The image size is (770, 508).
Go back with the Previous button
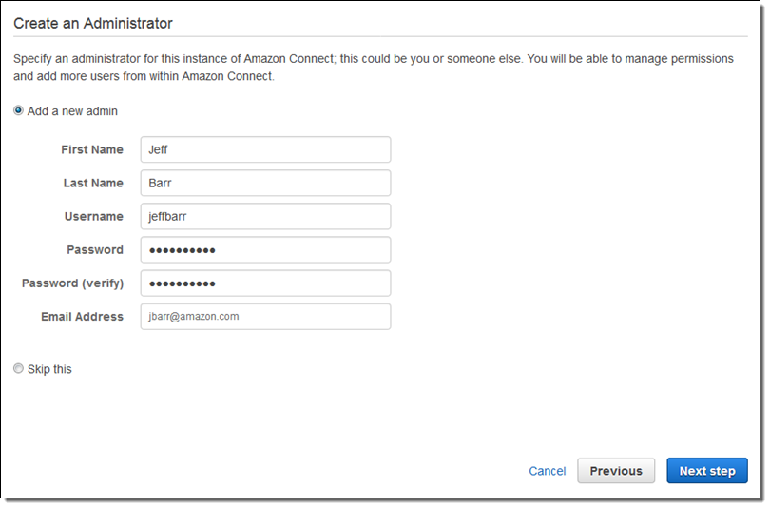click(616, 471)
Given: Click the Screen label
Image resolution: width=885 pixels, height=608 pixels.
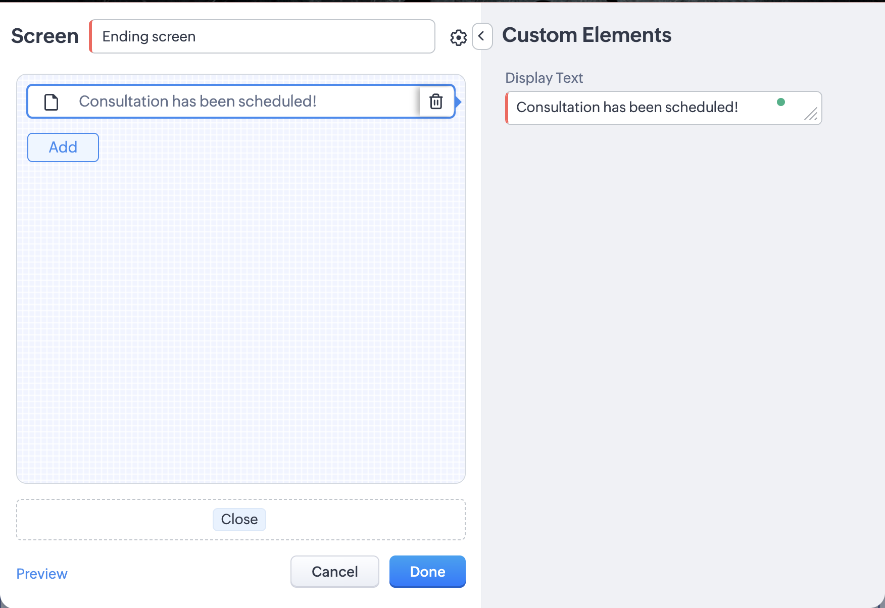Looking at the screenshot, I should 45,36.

·····

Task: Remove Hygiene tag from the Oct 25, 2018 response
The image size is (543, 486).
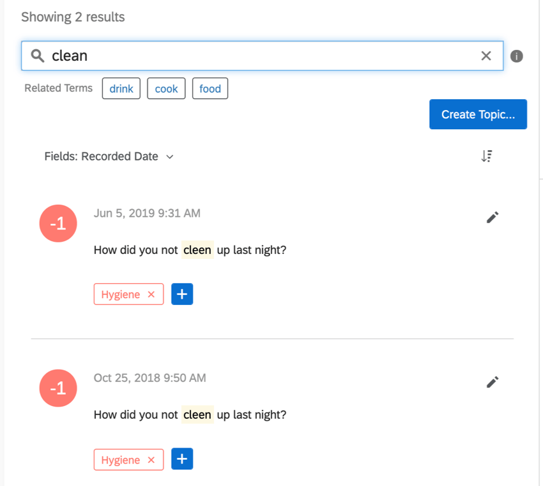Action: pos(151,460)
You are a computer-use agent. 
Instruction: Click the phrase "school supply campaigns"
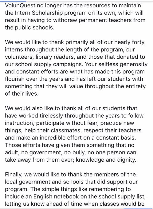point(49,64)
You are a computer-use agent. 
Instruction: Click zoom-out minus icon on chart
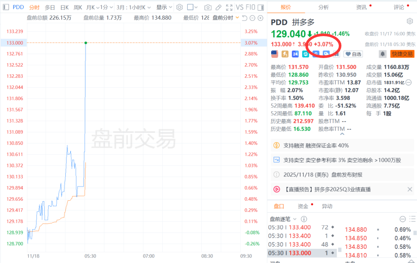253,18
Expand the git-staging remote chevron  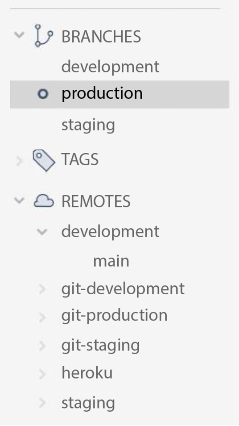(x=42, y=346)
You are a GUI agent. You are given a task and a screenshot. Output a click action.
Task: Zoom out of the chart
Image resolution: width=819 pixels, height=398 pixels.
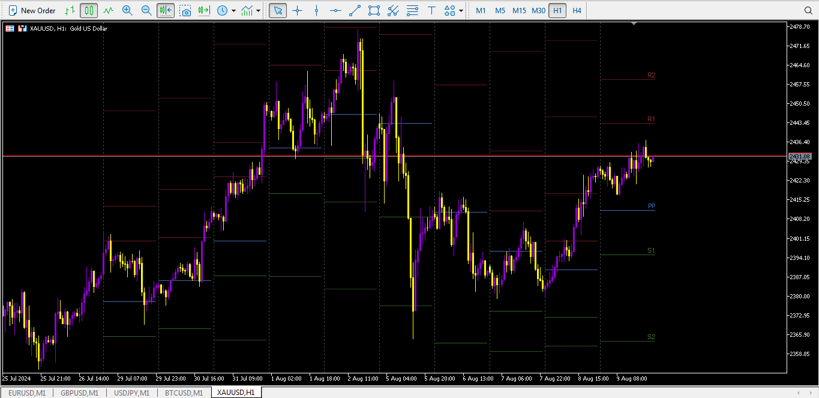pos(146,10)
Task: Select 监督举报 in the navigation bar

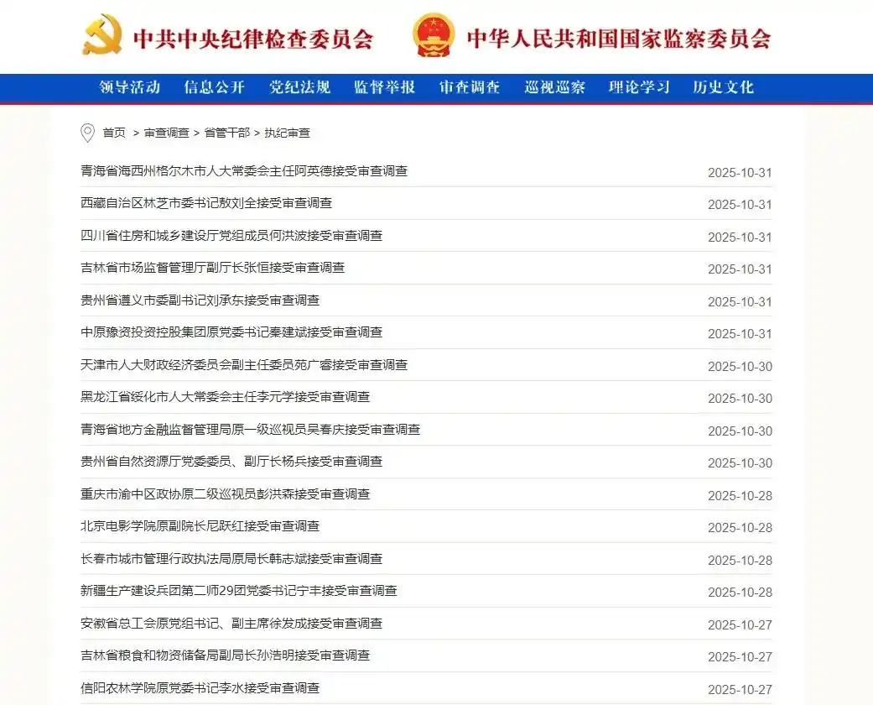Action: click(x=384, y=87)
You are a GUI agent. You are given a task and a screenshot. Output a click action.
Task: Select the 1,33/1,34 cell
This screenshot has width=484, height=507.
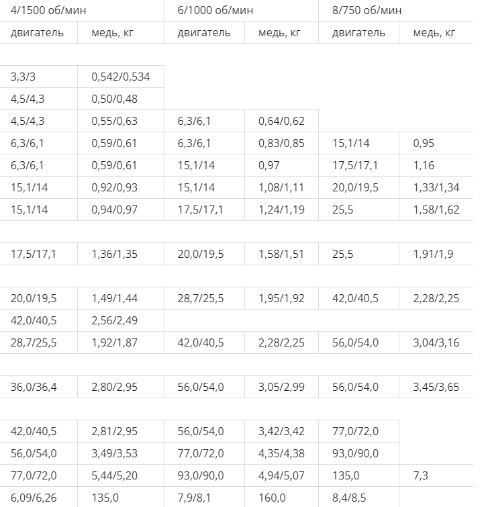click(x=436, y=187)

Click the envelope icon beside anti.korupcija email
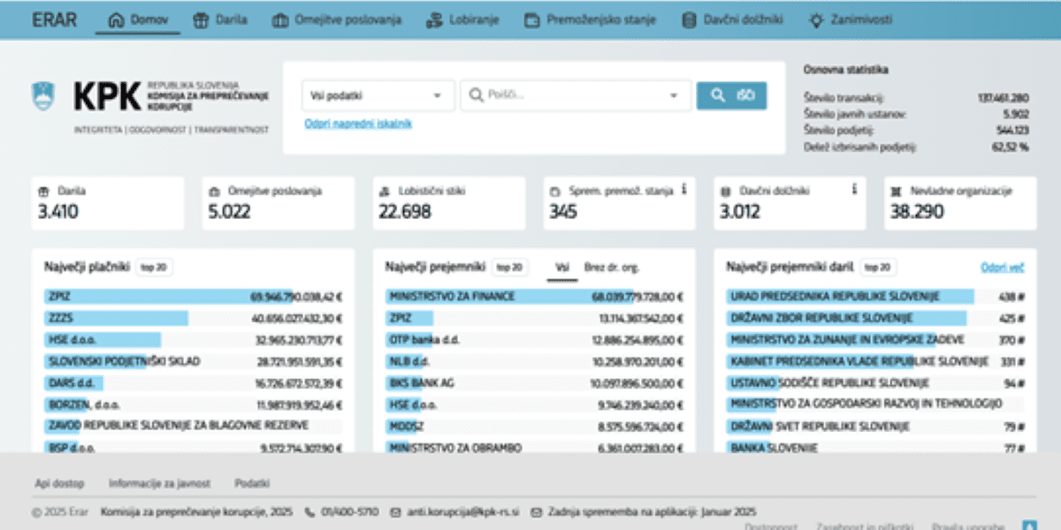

·····

■ TASK DIRECTIONS ■
Reproduce the records above exactly, but only from the line with "Task: Select 监督举报 in the navigation bar" up to and including the line with "Click the envelope". Leave the pictures out.

■ THE COMPLETED TASK ■
Task: Select 监督举报 in the navigation bar

Action: click(x=384, y=87)
You are a GUI agent. You are given a task and a screenshot. Output a click action.
Task: Select the 1,33/1,34 cell
This screenshot has width=484, height=507.
click(x=436, y=187)

Click the envelope icon beside anti.korupcija email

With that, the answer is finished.